Each line of the data must reappear exactly in your answer, with no images included.

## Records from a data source
↓
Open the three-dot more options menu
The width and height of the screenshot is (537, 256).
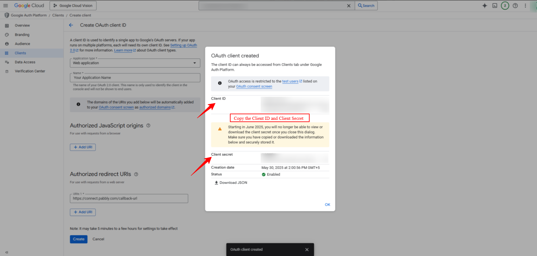pyautogui.click(x=525, y=6)
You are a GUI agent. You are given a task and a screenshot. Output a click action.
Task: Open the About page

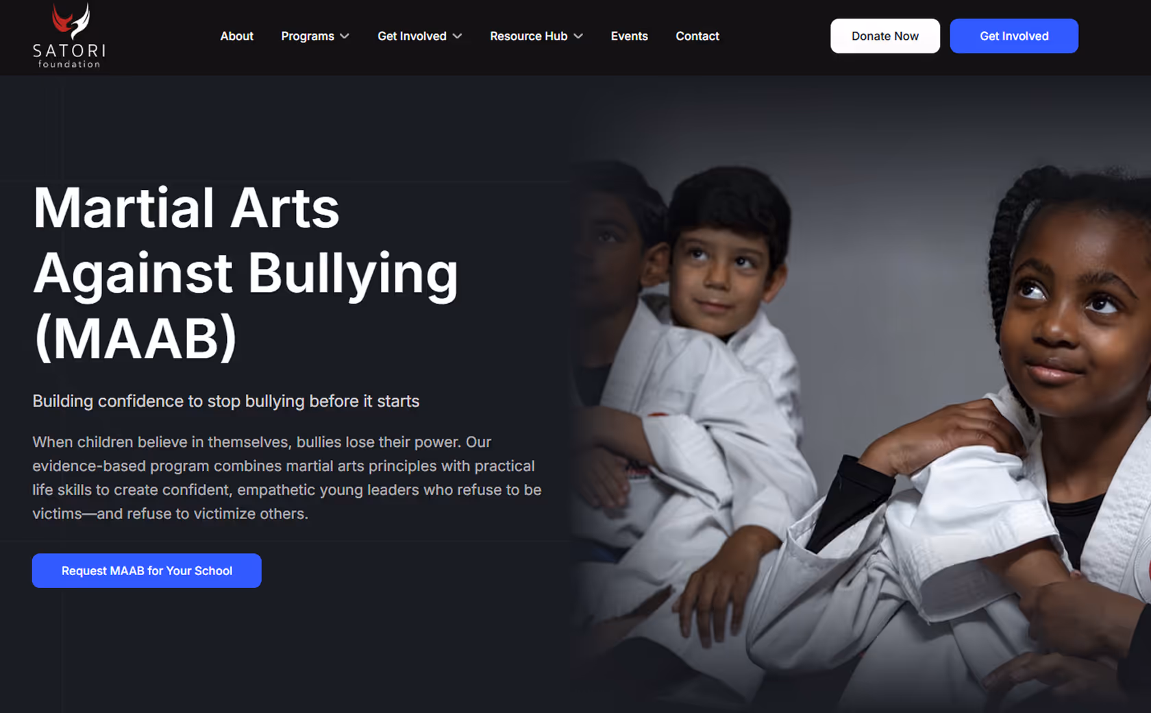click(237, 36)
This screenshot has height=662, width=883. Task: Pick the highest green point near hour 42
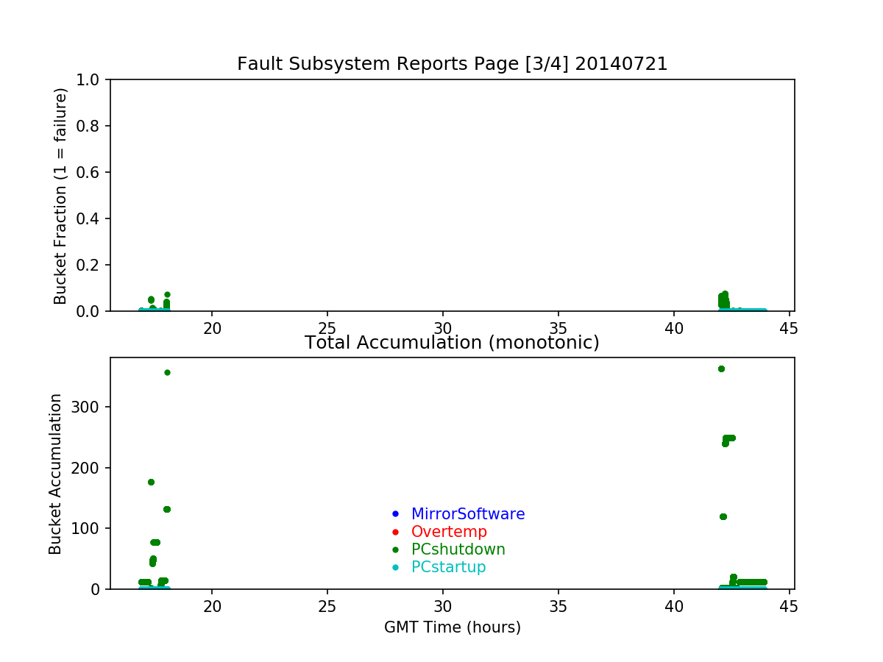click(721, 369)
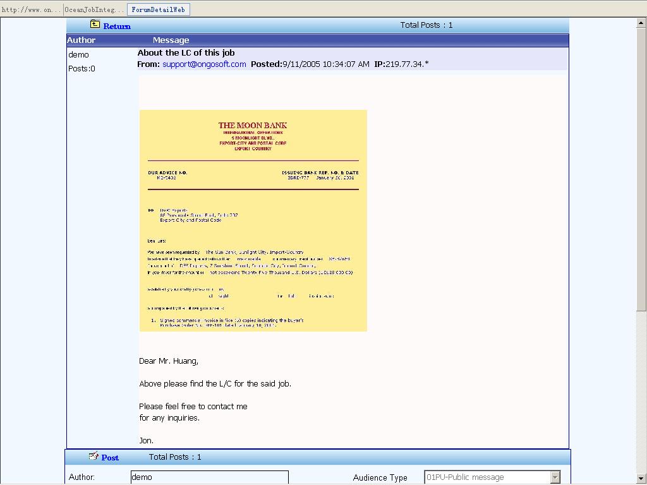Switch to the ForumDetailWeb tab
Viewport: 647px width, 485px height.
coord(158,9)
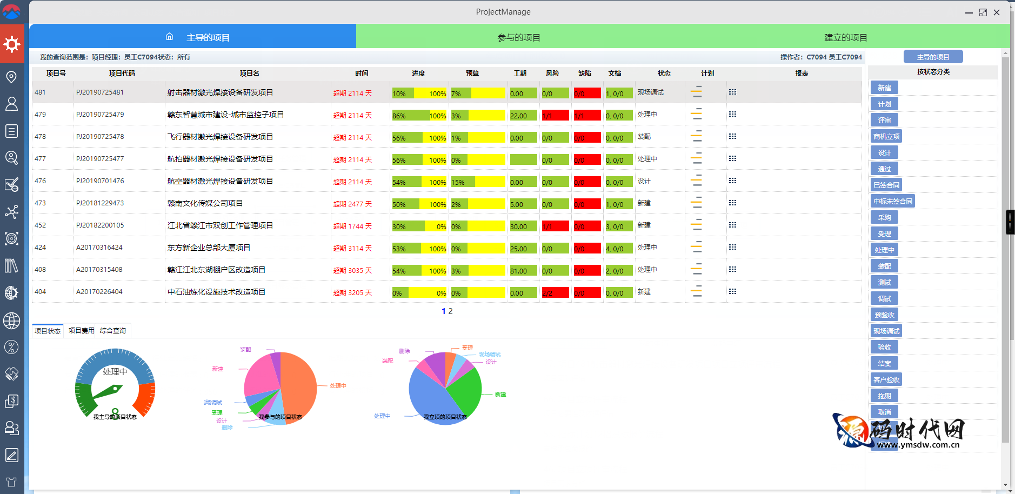This screenshot has height=494, width=1015.
Task: Click progress bar of project 479
Action: point(419,116)
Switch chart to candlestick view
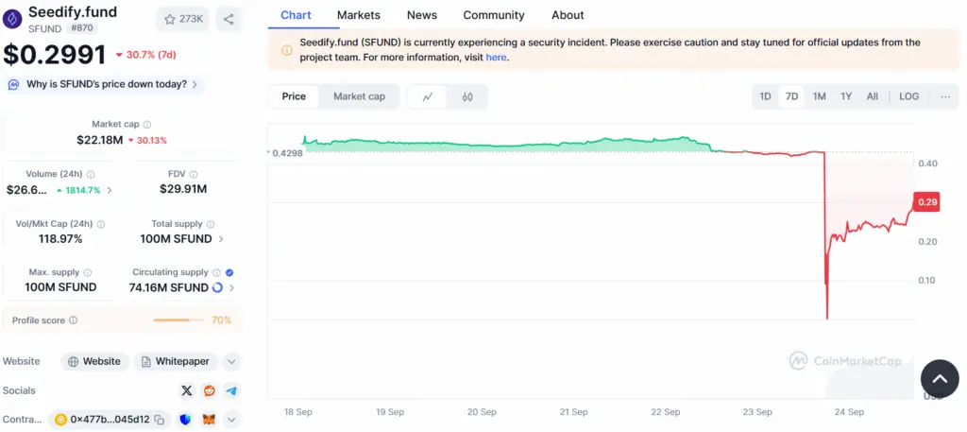Viewport: 967px width, 432px height. click(467, 96)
↑
## Response to the task
Open the three-dot more options menu
The width and height of the screenshot is (537, 256).
pyautogui.click(x=525, y=6)
You are a GUI agent. You are given a task and a screenshot. Output a click action.
Task: Open the About page

click(237, 36)
This screenshot has height=662, width=883. Task: Pick the highest green point near hour 42
click(721, 369)
Switch to the ForumDetailWeb tab
Viewport: 647px width, 485px height.
coord(158,9)
This screenshot has height=494, width=1015.
Task: Click progress bar of project 479
Action: point(419,116)
Switch chart to candlestick view
Viewport: 967px width, 432px height. click(467, 96)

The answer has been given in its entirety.